Туфли
Что же бывает порой на свете!
Тихое житье было счастьем немого помешательства, и не было вокруг ничего, кроме сонного мира. Мир впал в анабиоз синих квартир, сизых амебных гостей и прозрачных, как воздух самого первого в жизни вдоха, бутылок водки и круглых самоваров. Так жили человекоподобные амёбы.
Когда-то среди амёб жил некто Тулик Петрович: усатое нечто с морщинками, походившими на порезы, втиснутое в черный старенький костюмчик с зелеными полосочками… Тулика Петровича другие амёбы звали «Арбузом». Хоть Тулик Петрович был и долговяз, и худ, и на арбуз походил, пожалуй, лишь своим костюмом. Когда-то Тулик Петрович был человеком, но это было уже таким далеким, как сон из детства.
И завидовал ему весь зеленый подъезд: у Тулика Петровича на лапах изо дня в день сияли начищенные, изящные импортные туфли. Старуха Тулия Львовна в сером пуховом платке плевала с лестничного пролета на лысину Тулику Петровичу и гудела:
- Ишь, какой деловой хрен тут выискался. Глянь, Марь Ивановна, так и таскает свои шкорлупки. Жить людям не дает своим шарканьем.
И Марья Ивановна деловито поддакивала, насупившись сквозь старческие усы:
- Сволота! Да чтоб он сдох, козел! ... – дальше они с Тулией Львовной в унисон напевали, посвистывая, непечатные ругательства, а Тулик Петрович, вечно грустный и непонятный даже жившему на лестнице бомжу, исчезал в своей квартирке. Бомж лениво приподнимался на засаленном грязном локте, и, харкнув в угол, прямо в морду серой крысе, укладывался снова спать; он долго-долго довольно кряхтел, будто снились ему пузатые саквояжи со свежей, как капуста в огороде, валютой…
В один из глухих синих вечеров бомжа этого растолкал Тулик Петрович. Его за плечо трясет, и сам трясется, как нервнобольной. Когда сон с бомжа сошел, причем как-то резко и в один миг, будто от какого удара, тот вскрикнул испуганно:
- Чё надо? Я тебя трогаю?! – и даже крестом себя осенил.
Костюмчик на Тулике Петровиче торчал колом, особенно вывернутые наружу карманы и воротничок жакета. Пухом взъерошились волосы на судорожно дергавшей мышцами лица голове. Она, голова, синела в вечернем свете как одуванчик, от чего в облике Тулика Петровича появилось нечто замогильно-сумасшедшее.
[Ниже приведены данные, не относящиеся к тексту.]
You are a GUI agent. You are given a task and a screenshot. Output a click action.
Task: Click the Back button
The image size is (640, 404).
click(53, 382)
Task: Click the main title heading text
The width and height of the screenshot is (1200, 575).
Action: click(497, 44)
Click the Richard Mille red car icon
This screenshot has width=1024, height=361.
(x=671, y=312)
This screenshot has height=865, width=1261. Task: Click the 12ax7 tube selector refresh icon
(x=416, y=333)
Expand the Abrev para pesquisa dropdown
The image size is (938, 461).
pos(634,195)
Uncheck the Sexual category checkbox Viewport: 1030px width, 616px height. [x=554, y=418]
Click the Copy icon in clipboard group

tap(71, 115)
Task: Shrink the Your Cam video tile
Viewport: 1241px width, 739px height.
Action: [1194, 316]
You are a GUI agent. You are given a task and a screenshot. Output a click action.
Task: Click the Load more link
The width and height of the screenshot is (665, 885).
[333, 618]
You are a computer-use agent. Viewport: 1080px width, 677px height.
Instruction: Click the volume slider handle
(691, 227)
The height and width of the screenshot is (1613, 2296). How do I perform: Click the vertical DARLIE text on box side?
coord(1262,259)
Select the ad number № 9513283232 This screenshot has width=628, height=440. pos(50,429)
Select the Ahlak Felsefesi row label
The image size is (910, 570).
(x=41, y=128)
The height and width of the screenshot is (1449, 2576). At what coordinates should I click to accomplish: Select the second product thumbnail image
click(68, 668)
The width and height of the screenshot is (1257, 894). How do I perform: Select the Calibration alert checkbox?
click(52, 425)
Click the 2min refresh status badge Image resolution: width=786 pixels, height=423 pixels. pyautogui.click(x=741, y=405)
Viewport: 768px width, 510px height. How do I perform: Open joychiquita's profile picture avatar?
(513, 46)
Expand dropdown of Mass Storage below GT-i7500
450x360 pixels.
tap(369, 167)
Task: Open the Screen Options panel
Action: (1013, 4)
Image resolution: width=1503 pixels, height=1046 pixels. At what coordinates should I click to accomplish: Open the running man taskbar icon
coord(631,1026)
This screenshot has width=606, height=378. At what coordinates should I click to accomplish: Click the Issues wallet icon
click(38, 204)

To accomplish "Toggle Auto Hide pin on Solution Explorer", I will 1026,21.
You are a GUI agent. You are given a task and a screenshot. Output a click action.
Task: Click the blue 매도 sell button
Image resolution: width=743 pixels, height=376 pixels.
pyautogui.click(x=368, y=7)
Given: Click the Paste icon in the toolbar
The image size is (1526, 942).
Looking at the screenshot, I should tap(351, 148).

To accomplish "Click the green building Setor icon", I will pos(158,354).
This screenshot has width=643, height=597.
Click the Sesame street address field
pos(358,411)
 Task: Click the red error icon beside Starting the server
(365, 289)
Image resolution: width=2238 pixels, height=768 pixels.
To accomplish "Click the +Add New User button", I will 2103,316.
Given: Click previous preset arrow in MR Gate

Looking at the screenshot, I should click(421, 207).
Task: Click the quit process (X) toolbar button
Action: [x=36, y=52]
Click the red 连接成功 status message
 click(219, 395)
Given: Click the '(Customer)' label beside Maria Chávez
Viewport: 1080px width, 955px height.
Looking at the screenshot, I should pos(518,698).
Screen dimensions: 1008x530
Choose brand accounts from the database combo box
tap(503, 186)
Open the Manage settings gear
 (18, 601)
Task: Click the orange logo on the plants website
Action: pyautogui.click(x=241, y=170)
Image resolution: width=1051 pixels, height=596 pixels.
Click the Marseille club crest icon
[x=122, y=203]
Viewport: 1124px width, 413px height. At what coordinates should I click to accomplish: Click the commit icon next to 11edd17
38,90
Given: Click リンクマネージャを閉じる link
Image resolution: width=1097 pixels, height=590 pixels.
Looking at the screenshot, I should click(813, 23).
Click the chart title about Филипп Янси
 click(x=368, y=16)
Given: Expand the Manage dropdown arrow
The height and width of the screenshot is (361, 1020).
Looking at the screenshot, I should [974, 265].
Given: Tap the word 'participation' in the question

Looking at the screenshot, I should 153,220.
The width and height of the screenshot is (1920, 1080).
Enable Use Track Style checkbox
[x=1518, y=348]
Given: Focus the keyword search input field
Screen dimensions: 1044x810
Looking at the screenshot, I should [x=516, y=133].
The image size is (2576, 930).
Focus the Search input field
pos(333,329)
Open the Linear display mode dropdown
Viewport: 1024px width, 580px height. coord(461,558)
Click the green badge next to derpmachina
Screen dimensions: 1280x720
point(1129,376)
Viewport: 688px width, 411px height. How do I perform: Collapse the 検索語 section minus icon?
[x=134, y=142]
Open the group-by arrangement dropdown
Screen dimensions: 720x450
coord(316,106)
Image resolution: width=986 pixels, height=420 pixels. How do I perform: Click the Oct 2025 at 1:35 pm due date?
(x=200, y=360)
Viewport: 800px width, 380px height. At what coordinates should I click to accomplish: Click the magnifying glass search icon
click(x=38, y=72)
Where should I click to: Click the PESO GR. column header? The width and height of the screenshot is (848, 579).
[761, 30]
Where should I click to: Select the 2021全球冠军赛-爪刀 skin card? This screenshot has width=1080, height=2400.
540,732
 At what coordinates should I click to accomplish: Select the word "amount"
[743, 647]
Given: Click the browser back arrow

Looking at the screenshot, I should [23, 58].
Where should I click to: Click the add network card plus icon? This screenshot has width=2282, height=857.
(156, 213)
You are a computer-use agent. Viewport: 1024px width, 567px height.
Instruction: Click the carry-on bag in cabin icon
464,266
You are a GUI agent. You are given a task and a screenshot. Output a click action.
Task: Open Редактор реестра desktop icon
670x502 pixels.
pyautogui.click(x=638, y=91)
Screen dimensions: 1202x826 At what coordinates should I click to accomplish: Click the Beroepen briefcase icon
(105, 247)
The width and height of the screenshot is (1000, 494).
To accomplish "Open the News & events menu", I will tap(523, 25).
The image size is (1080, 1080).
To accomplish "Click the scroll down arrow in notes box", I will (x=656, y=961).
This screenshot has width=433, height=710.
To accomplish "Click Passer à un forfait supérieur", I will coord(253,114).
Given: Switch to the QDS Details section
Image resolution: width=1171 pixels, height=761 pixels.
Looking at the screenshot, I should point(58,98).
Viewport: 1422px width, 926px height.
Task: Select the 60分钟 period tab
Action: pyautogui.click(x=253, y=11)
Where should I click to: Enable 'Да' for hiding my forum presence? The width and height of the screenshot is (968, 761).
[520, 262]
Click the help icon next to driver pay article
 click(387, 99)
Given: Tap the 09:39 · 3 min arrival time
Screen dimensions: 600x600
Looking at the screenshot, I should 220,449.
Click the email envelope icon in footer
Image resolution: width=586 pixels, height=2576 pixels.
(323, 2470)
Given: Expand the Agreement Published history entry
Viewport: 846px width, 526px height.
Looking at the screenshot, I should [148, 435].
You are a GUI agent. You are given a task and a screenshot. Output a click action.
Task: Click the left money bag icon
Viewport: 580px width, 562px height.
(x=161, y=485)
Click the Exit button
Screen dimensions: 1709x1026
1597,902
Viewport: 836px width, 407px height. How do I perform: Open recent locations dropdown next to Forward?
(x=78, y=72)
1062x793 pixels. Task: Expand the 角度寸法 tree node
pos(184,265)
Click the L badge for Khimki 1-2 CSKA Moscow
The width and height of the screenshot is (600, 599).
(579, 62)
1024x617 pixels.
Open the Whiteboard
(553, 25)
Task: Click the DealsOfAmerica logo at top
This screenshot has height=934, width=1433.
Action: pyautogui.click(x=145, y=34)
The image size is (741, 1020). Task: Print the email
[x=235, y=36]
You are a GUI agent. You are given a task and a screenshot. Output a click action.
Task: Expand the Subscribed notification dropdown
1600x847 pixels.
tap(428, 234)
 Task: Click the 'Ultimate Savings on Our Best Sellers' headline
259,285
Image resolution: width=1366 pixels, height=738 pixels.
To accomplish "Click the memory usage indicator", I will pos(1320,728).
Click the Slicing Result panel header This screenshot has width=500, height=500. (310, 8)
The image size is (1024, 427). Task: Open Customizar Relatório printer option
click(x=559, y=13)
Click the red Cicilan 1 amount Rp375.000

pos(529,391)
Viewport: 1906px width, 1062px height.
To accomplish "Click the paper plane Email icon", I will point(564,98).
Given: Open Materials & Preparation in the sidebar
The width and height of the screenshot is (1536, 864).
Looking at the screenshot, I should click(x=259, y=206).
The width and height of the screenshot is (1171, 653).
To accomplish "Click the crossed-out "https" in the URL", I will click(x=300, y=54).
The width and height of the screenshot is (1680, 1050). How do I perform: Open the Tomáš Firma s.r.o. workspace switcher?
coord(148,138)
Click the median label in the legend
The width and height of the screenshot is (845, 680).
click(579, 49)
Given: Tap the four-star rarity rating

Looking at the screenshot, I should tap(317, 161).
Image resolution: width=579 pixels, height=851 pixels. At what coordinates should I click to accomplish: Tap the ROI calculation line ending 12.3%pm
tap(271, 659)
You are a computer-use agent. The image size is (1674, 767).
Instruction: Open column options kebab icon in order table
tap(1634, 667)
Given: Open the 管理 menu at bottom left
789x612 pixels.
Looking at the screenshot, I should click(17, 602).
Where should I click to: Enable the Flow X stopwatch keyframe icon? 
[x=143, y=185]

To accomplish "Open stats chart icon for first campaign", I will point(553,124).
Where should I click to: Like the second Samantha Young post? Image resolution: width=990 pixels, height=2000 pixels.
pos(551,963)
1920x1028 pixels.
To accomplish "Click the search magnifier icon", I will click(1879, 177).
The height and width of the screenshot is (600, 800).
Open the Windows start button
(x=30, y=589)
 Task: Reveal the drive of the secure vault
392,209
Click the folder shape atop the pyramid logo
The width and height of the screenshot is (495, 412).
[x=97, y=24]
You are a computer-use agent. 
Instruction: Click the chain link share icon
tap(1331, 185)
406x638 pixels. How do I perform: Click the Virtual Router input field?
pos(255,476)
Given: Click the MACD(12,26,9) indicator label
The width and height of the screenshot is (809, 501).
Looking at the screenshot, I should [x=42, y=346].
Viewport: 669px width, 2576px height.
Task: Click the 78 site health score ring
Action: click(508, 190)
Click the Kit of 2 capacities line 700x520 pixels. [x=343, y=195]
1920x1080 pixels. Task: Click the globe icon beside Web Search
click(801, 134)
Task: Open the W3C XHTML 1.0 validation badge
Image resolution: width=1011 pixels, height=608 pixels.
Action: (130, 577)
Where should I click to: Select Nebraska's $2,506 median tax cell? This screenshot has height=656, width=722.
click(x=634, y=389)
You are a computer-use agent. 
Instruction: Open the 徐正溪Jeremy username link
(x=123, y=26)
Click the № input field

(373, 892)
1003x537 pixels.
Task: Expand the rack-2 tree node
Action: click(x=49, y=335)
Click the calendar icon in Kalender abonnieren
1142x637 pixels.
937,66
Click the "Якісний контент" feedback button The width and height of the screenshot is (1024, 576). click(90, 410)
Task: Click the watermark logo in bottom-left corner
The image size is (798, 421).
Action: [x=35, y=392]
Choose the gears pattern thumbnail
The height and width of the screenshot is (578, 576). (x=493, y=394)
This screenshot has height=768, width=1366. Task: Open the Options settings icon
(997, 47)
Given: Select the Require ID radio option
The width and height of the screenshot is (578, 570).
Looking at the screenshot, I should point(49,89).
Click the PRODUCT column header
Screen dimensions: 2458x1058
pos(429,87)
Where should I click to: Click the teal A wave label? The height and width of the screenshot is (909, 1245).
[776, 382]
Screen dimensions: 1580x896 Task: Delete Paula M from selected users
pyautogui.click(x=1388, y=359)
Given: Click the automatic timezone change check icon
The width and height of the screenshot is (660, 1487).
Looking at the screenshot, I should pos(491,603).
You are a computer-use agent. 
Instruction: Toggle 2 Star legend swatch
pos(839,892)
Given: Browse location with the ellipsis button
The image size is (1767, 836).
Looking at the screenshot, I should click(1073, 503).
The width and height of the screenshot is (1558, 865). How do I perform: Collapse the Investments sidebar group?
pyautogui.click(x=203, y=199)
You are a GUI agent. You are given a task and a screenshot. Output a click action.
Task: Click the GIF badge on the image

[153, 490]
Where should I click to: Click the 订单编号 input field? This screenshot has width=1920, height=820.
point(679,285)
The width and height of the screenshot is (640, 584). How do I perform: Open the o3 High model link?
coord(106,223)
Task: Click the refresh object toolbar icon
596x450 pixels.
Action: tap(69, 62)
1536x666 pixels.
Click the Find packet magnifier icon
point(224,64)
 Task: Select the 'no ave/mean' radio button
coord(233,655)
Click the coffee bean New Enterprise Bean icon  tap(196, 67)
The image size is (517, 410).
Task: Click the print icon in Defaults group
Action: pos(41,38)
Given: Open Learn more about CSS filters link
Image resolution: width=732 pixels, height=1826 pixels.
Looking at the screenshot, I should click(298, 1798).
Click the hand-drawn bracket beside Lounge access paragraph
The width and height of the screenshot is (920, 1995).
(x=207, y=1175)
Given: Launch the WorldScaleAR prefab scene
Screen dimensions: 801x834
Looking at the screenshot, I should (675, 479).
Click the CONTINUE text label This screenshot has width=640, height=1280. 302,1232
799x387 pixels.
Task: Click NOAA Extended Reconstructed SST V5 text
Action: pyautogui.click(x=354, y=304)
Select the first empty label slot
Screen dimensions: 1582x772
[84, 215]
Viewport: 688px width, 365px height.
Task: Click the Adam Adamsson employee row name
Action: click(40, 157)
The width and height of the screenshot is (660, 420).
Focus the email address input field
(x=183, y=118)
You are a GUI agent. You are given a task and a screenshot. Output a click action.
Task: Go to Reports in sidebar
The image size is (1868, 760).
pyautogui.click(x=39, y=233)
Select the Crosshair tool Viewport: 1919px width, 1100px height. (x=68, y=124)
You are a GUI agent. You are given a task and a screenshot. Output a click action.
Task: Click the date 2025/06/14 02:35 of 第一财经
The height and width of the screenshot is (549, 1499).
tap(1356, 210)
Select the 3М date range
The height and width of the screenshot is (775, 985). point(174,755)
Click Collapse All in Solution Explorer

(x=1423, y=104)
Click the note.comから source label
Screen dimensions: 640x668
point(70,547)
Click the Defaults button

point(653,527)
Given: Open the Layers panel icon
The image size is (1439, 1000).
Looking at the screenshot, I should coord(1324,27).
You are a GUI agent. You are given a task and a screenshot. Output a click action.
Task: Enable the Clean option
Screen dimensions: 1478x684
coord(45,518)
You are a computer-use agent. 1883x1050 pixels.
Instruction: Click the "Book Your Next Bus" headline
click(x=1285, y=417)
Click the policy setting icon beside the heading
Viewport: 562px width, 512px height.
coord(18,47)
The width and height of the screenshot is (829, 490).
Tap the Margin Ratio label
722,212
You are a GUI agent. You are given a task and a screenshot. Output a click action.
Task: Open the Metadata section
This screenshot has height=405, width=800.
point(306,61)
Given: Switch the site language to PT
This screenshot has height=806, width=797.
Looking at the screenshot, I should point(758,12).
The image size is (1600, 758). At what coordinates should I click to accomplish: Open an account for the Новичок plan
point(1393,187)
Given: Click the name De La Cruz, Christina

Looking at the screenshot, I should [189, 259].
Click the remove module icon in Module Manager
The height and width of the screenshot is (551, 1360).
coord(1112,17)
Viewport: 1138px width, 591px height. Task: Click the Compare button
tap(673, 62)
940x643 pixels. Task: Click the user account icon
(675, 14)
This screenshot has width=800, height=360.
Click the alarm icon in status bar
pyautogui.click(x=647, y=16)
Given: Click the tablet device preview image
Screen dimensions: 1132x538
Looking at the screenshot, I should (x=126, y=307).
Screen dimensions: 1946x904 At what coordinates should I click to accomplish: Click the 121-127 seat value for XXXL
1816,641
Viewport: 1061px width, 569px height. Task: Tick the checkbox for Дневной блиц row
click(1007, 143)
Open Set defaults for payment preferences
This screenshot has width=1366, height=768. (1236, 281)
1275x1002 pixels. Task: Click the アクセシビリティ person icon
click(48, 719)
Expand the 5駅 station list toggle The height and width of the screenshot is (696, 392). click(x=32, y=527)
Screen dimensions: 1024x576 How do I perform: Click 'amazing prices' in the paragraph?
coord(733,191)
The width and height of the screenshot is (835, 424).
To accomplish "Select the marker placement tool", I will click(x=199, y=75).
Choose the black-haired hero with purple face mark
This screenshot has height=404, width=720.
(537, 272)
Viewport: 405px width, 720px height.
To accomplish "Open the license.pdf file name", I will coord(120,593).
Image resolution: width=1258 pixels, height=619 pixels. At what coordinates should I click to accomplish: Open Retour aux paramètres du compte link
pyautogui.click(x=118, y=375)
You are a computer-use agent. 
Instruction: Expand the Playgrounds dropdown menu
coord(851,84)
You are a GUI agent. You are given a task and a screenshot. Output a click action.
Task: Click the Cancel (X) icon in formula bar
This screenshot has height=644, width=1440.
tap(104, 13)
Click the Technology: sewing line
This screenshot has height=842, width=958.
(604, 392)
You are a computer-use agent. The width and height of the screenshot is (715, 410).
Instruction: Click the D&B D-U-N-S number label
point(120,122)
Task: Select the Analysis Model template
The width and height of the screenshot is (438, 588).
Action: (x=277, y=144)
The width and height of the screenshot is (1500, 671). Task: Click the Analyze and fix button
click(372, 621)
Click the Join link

- Товарищ… Будь человеком, забери. Подальше… Только сам не носи, умоляю. – пролепетал сбивчиво Тулик Петрович, утирая пот с бледного лба порванным полосатым рукавом, и протянул, будто в никуда, свои черные, блестящие от гуталина туфли.
Бомж, тупо на них глядя маленькими свиными глазками, перевел затем взгляд на макушку Тулика Петровича и истерично запищал, давясь хихиканьем:
- Да на кой они мне, туфли твои. Еще всю парадную чтобы на уши поднять, что ль. Тоже мне тут…
Тулик Петрович оглянулся по сторонам, и, прикрыв рот рукой, зашептал бомжу на ухо:
- Забери, я тебя Христом-богом прошу. Я тебе валюты дам целый чемодан, и котлет полную кастрюлю. Говяжьих. Только выбрось подальше. Я уж видеть их не могу…
- Испугался Тулью Львовну с Марь Ивановной, клуш старых! – засмеялся бомж. – Ну, чтоб дали чемодан валюты и котлет кастрюлю в придачу… Давай сюды свои туфли.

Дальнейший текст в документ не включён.